Our apartment is tiny.
It is barely 600 square feet, with one bedroom and half a closet. Most of the day it is completely dark because no natural light can find its way in past the hedges and neighboring buildings. There is a half hour between 6:30 and 7 where our bedroom floor experiences it’s first and only slats of natural light during the day. Thomas will regularly walk in from a rehearsal and find me curled up in a patch of sunlight that fills the two feet between our bed and the window. I will usually have arranged our succulents in a circle around me so that we can all take advantage of the light. Five of our six indoor plants have died so far and I’m not holding out hope for the last one.
Our kitchen, affectionately called “galley-style” by the realtor, is so narrow that it is nearly impossible for two people to occupy it at once. When you open the dishwasher and the silverware drawer at the same time, they are directly above and beneath one another, which makes unloading the dishes incredibly easy and everything else very difficult. While cooking dinner, I once opened the oven door to pull out a hot dish while Thomas was washing dishes at the sink. It wasn’t until I realized the open oven door was less than an inch from his ankles that I realized the urgency of the situation. “Don’t. Move. A. Muscle,” I whispered, eyes wide with fear. What ensued next was a scene straight out of Indiana Jones: one twitch of Thomas’ calf would have triggered a life-threatening booby trap. I carefully maneuvered the scalding hot metal pan to the stovetop while trying with trembling hands to avoid singeing Thomas’ leg hair. Though Thomas escaped unscathed, I don’t know if either of us have fully recovered.

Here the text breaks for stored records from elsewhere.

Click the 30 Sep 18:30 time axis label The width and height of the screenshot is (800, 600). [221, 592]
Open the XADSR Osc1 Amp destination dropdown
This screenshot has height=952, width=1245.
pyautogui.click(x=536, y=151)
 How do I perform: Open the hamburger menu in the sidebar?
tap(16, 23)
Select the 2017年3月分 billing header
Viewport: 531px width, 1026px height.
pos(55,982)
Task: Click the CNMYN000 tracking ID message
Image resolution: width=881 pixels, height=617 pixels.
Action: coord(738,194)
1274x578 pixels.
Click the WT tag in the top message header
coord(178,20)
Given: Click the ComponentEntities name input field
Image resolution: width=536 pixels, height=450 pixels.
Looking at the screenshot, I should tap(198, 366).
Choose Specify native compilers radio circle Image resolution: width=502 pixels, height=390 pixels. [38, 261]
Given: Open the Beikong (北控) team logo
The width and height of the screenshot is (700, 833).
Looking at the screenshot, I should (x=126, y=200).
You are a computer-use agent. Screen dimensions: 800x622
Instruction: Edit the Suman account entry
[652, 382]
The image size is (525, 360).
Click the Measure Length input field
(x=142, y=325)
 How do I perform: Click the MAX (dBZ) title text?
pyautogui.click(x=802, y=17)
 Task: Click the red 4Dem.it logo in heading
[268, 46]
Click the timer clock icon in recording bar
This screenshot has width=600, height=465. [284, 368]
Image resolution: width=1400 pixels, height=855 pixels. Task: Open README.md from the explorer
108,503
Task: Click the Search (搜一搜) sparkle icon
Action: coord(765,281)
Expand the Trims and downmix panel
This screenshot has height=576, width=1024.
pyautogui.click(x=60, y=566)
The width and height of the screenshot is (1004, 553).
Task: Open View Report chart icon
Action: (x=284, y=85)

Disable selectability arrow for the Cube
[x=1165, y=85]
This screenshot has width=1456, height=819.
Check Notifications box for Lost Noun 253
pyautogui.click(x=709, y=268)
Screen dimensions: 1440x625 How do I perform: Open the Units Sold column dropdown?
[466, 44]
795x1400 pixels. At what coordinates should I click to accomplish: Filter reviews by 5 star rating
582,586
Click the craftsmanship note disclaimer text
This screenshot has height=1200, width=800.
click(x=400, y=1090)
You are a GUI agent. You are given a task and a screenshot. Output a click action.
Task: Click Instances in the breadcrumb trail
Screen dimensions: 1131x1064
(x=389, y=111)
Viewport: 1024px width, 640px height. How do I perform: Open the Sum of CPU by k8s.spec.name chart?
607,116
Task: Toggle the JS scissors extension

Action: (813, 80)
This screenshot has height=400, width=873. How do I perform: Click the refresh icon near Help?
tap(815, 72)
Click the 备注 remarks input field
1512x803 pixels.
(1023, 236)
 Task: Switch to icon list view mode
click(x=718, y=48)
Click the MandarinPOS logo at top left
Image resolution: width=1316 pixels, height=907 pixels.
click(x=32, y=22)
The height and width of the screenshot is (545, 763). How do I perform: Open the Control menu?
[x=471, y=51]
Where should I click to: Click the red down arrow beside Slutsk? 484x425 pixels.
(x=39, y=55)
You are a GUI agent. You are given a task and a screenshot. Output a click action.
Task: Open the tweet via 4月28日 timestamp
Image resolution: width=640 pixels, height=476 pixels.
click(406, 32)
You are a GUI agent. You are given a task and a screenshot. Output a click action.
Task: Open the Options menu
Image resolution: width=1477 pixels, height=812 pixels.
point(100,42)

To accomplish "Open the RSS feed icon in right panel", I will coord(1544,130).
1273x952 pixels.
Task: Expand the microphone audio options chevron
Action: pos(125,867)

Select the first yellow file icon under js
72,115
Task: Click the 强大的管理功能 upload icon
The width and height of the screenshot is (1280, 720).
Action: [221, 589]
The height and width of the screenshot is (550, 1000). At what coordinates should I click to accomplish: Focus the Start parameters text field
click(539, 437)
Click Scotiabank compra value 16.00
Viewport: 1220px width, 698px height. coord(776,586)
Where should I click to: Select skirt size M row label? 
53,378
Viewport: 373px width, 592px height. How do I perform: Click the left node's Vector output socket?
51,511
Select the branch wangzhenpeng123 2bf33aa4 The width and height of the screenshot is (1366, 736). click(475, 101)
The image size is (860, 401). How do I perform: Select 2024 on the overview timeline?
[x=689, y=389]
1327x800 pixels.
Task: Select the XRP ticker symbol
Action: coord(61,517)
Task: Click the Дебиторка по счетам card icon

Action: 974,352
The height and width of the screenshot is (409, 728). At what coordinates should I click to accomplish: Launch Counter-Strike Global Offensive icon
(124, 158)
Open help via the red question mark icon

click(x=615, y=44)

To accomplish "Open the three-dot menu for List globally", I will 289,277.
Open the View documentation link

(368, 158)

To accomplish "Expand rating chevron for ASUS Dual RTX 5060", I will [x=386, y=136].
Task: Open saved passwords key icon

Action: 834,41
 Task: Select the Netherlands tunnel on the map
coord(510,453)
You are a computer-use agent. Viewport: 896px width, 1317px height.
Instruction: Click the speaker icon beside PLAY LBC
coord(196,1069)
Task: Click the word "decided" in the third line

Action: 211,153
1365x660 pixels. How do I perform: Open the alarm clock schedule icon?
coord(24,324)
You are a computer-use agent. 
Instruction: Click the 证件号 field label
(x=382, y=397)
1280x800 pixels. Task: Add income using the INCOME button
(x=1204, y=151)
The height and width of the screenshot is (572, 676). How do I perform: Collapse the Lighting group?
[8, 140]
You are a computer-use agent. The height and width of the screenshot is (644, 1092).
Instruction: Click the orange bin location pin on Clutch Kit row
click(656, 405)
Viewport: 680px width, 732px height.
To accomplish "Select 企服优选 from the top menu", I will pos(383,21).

I was warned that living with a boy was one of the biggest adjustments I’d make when we got married. Somehow though, with Thomas, the transition felt seamless. There are parts of his daily routines that still amuse and confound me: the shower ritual that takes 26 minutes and includes a combination of both standing and sitting with different water temperatures assigned to both, or the desperate cravings he sometimes gets at 11 p.m. to bake and then eat an entire cake. But living with him is easy. We’ve stumbled into dozens of other difficult adjustments since we got married and it has not all been easy or effortless, but even when those hard times happen, Thomas will always the roommate I want to come home and tell all about it.
Because I lived in the dorms for four years, this is my first apartment. It’s the first time I’ve had furniture that wasn’t specially designed to repel liquid, stains, and (presumably) extended lounging. It’s the first time I’ve been able to light a candle without fearing a building-wide fire drill. It’s the first space that really feels like it’s mine to fill with fresh flowers, cutting boards, copper pots, and dying succulents. Even though this first apartment is wildly, comically flawed, I love it. It will always be our first home together. It will be the one I will remember Thomas carrying me across the threshold of at 1 a.m. after driving for 12 hours to get there. It will be the apartment where we learned our first lessons of marriage: how to navigate our own selfishness, how to sacrifice for one another, how to pray together, play together, and calmly discuss the merits of paper towels versus dishrags. It is the first place where we were profoundly confused by each other. It was the first place that we felt truly, deeply known by each other. It will be the apartment where we first began to love each other — not in the way we thought we loved one another while we were dating, but with the vulnerability and intimacy and barefaced rejoicing that only marriage could bring.
Thomas and I regularly discuss the details of next apartment. Since he lived in this one for an entire semester before I arrived, our next home will be the first one we pick out together. We dream of an open floor plan, high ceilings, and huge windows situated in a loft apartment high above the downtown of whichever city we’ll be living in. in this dream, he can bike to work and I can pour a cup of coffee and sit down to write at a huge desk spilling over with natural light. Our demands might be a little steep for our next place or even the one after that. But no matter where we end up moving, this ridiculous, dark, tiny apartment will always be the first home we shared and the beginning of our story together.